Trying to see the same information treating Year as continuous data and choosing a line chart:
# dataset and x var
chart <- plot_ly(gistemp, x=~Year) %>%
# Global Average
add_trace( y=~Glob, type = 'scatter', mode="line", name="Global Average") %>%
# naming Y axix
layout( yaxis=list(title="Temperature °C", ticksuffix=" °C"),
title="Global Average Temperature")
chart
This is a good chart too. It is easy to assume that between data points there is a continuous change of temperature. We can see clearing the Year-to-Year oscillation and the increasing trend.
# dataset and x var
chart <- plot_ly(gistemp, x=~Year) %>%
# North Hemisphere Temperature
add_trace( y=~NHem, type = 'bar', name="North Hemisphere") %>%
# Global Average
add_trace( y=~Glob, type = 'bar', name="Global Average") %>%
# South Hemisfere Temperature
add_trace( y=~SHem, type = 'bar', name="South Hemisphere") %>%
# naming Y axix
layout( yaxis=list(title="Temperature", ticksuffix=" °C"))
chart
This chart is bad. It is difficult to see any relationship between the temperatures, basically we only see (with noise) the same information if we are plotting the Global average.
Maybe if we differences from average we can see something different.
# removing global average from North and South Hem. Temperatures
gistemp$NorthDiff = gistemp$NHem - gistemp$Glob
gistemp$SouthDiff = gistemp$SHem - gistemp$Glob
# dataset and x var
chart <- plot_ly(gistemp, x=~Year) %>%
# North Hemisphere Temperature
add_trace( y=~NorthDiff, type = 'bar', name="North Hemisphere") %>%
# South Hemisfere Temperature
add_trace( y=~SouthDiff, type = 'bar', name="South Hemisphere") %>%
# naming Y axix
layout( yaxis=list(title="Temperature Amplitude", ticksuffix=" °C"),
title="Temperature Difference from Global Average")
chart
Now we can see a an pattern can be explored! In certain times, with several years in a row, the South Hemisphere is hotter than North Hemisphere (from 1880 to 1920 and 1969 to 1992) and other intervals the North is hotter than South, from Global Average. Is this a real pattern?

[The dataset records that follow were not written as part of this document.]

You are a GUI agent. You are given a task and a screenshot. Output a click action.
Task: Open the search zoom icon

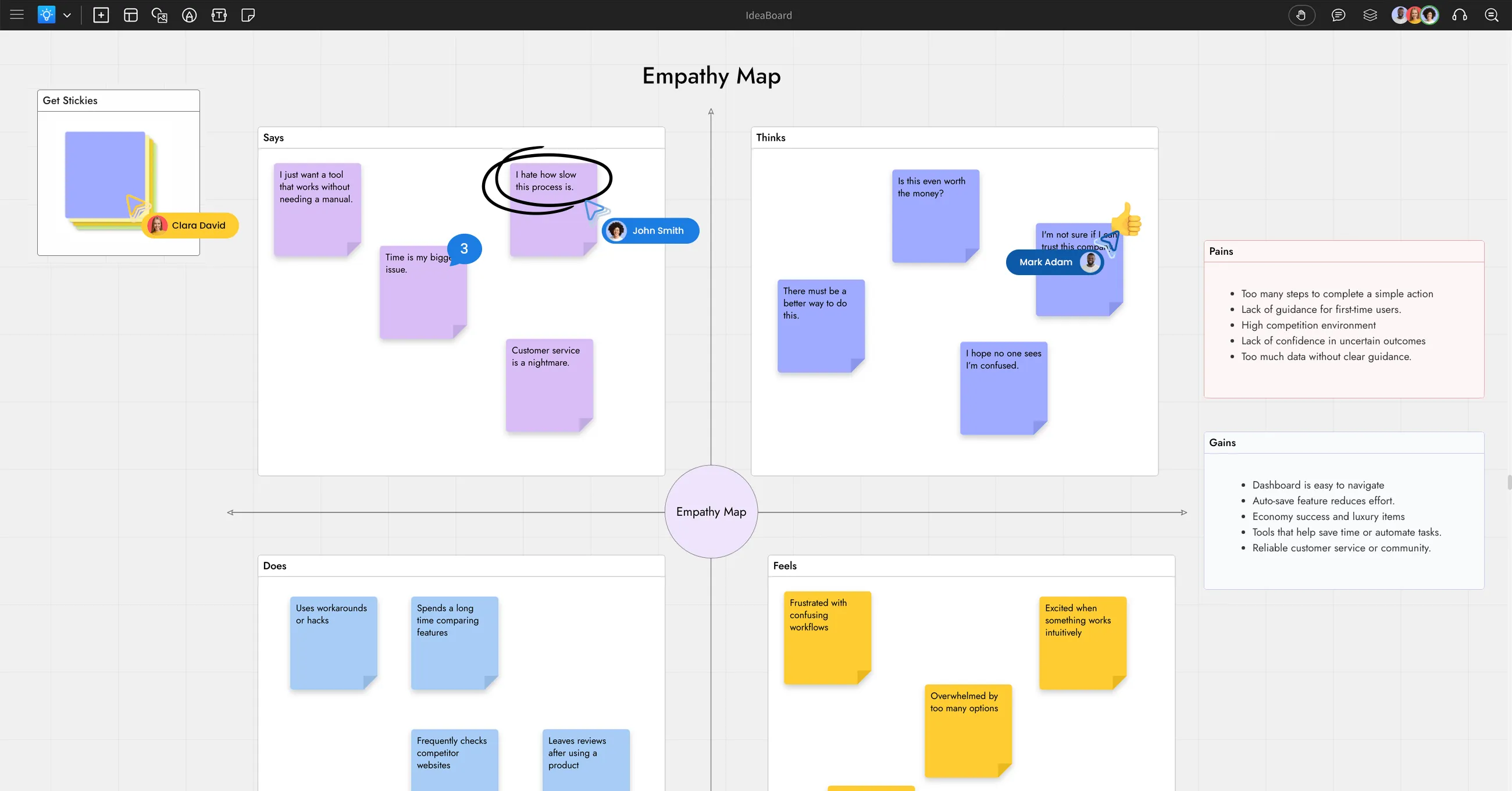point(1492,15)
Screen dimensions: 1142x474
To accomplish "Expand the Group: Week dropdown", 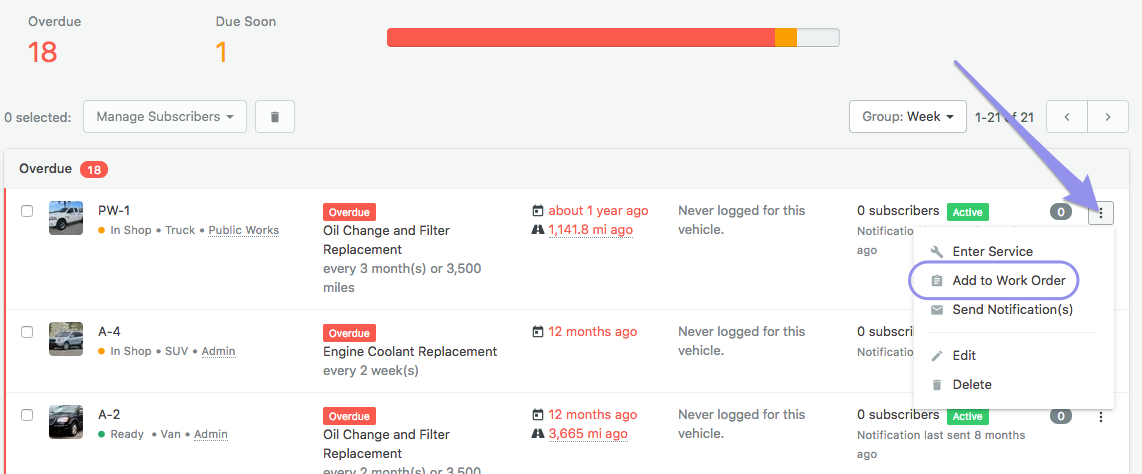I will click(x=908, y=117).
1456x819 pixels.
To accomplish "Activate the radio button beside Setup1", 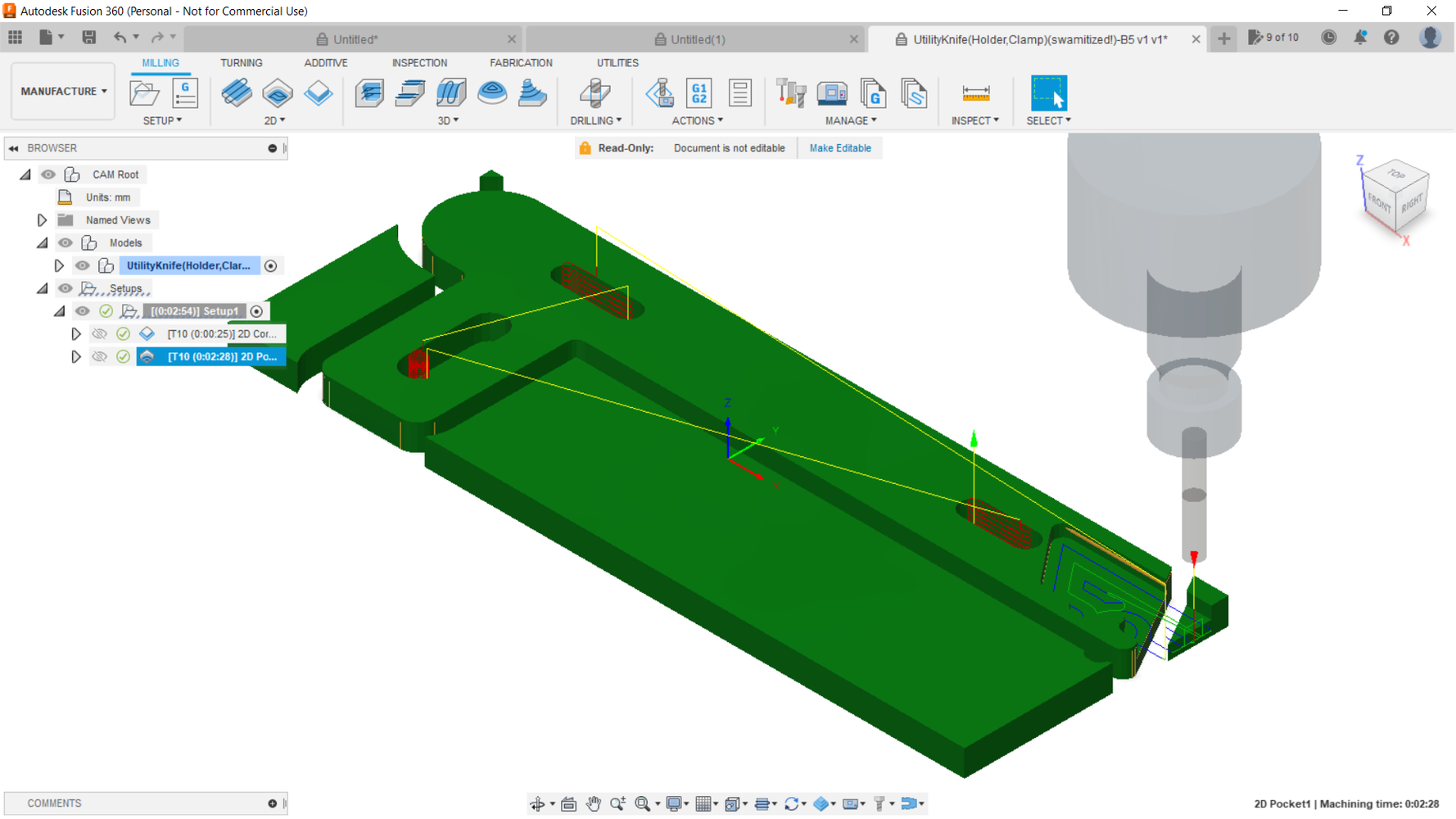I will tap(257, 311).
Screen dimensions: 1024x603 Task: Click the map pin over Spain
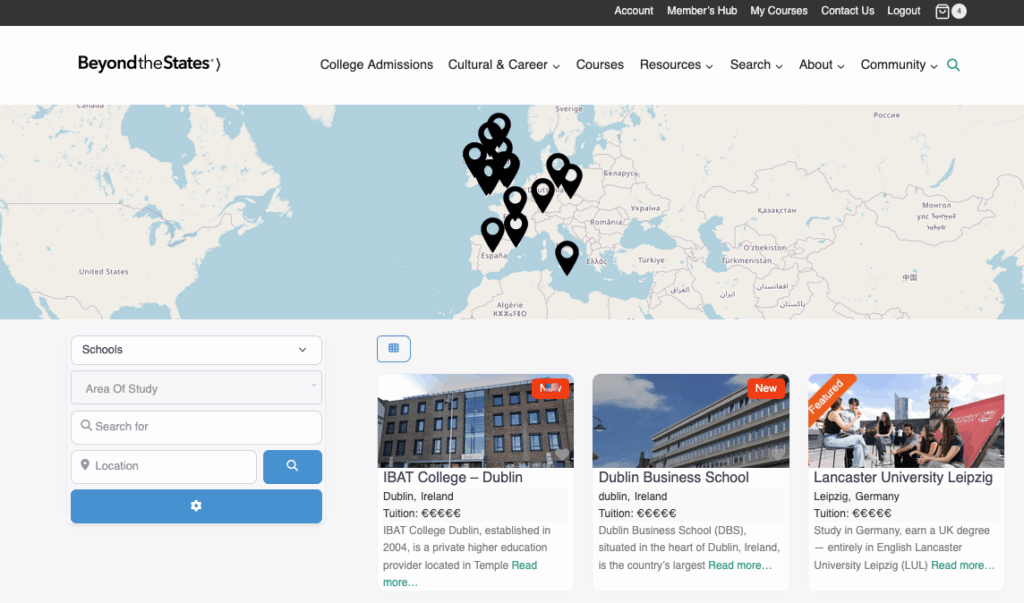(492, 233)
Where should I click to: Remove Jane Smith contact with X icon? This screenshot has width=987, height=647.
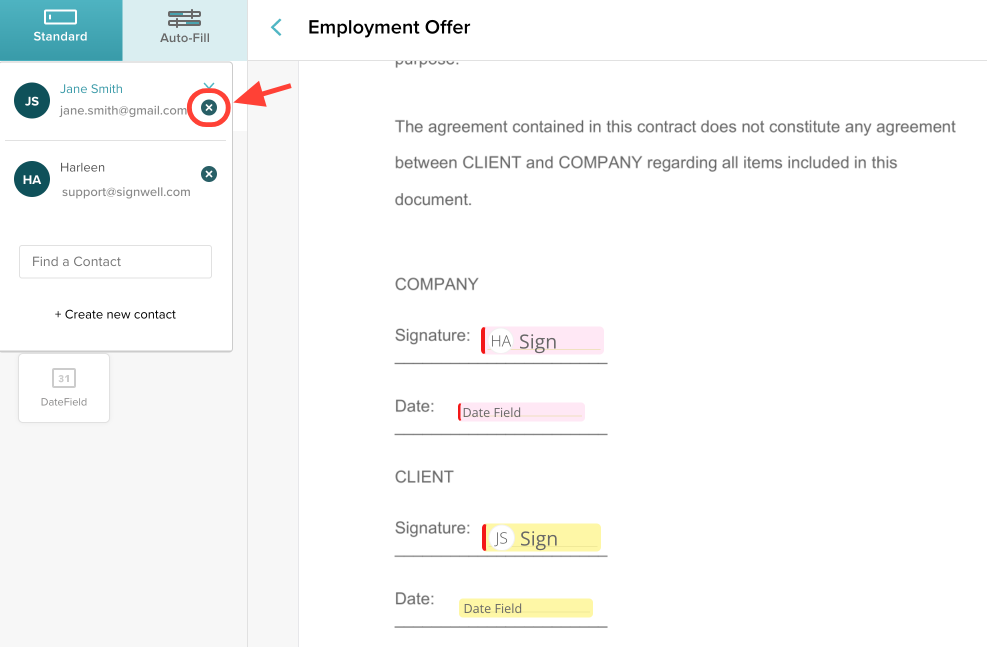(209, 108)
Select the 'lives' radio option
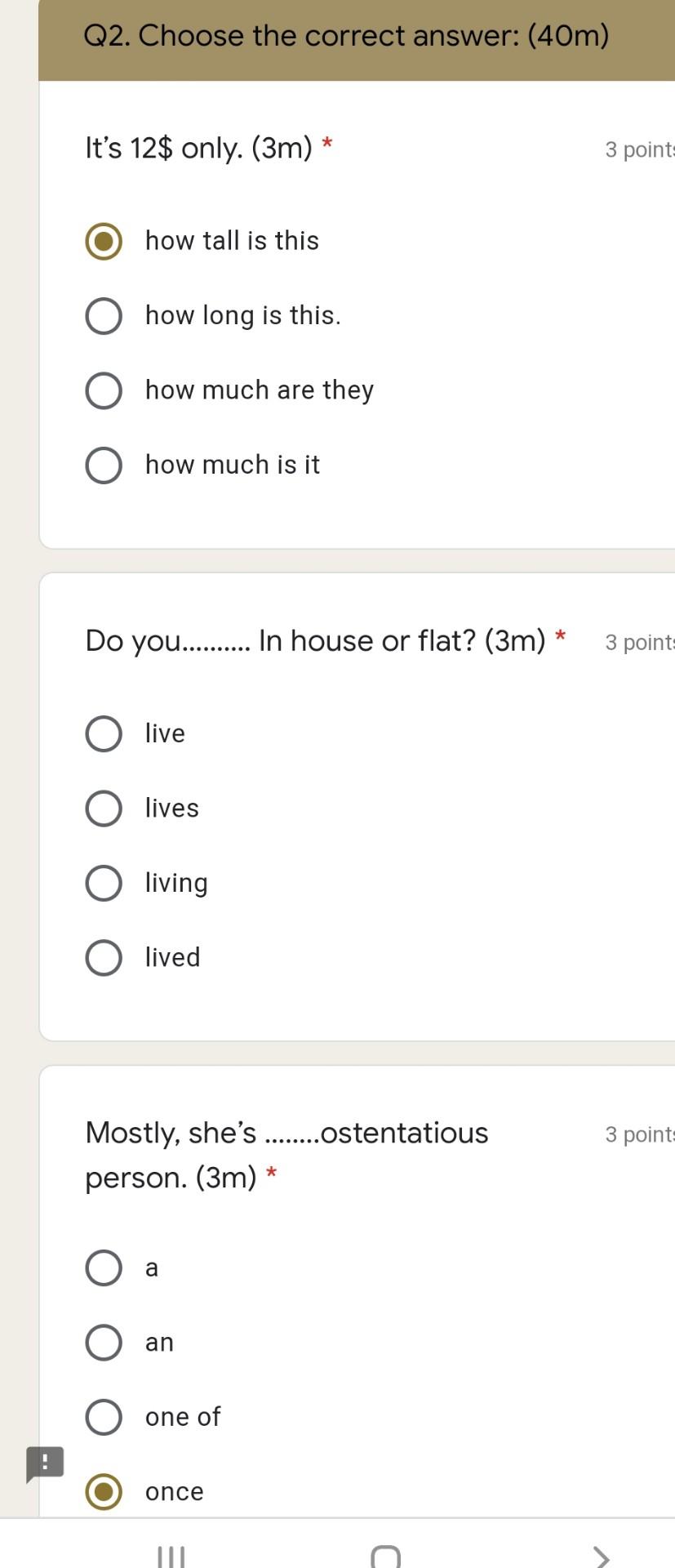 point(104,808)
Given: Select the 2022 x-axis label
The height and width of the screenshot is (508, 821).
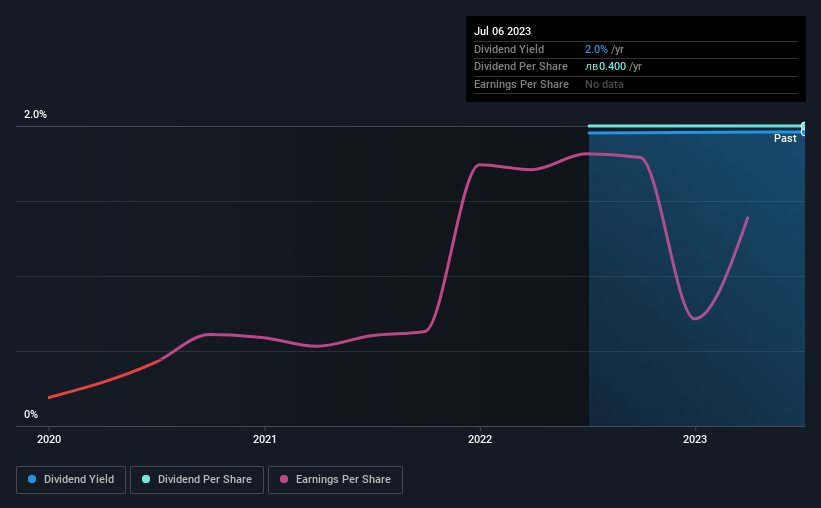Looking at the screenshot, I should click(x=480, y=439).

Can we view this pattern in others columns, let’s see the diference from North to South in different latitudes
gistemp$diff.EQU.24 <- gistemp$EQU.24N - gistemp$X24S.EQU
gistemp$diff.24.44 <- gistemp$X24N.44N - gistemp$X44S.24S
gistemp$diff.44.64 <- gistemp$X44N.64N - gistemp$X44S.24S
gistemp$diff.64.90 <- gistemp$X64N.90N - gistemp$X90S.64S
# dataset and x var
chart <- plot_ly(gistemp, x=~Year) %>%
# North Hemisphere Temperature
add_trace( y=~diff.EQU.24, type = 'scatter', mode="line", name="EQ-24") %>%
# South Hemisfere Temperature
add_trace( y=~diff.24.44, type = 'scatter', mode="line", name="24-44") %>%
# South Hemisfere Temperature
add_trace( y=~diff.44.64, type = 'scatter', mode="line", name="44-64") %>%
# South Hemisfere Temperature
add_trace( y=~diff.64.90, type = 'scatter', mode="line", name="64-90") %>%
# naming Y axix
layout( yaxis=list(title="Temperature Amplitude", ticksuffix=" °C"),
title="Temperature Difference in Latitudes")
chart
## A line object has been specified, but lines is not in the mode
## Adding lines to the mode...
## A line object has been specified, but lines is not in the mode
## Adding lines to the mode...
## A line object has been specified, but lines is not in the mode
## Adding lines to the mode...
## A line object has been specified, but lines is not in the mode
## Adding lines to the mode...
This chart is bad to see all together, but you can turn off some of them dinamically. In this chart we can see the cycles where one hemisphere is hotter than other, same patter saw in last chart.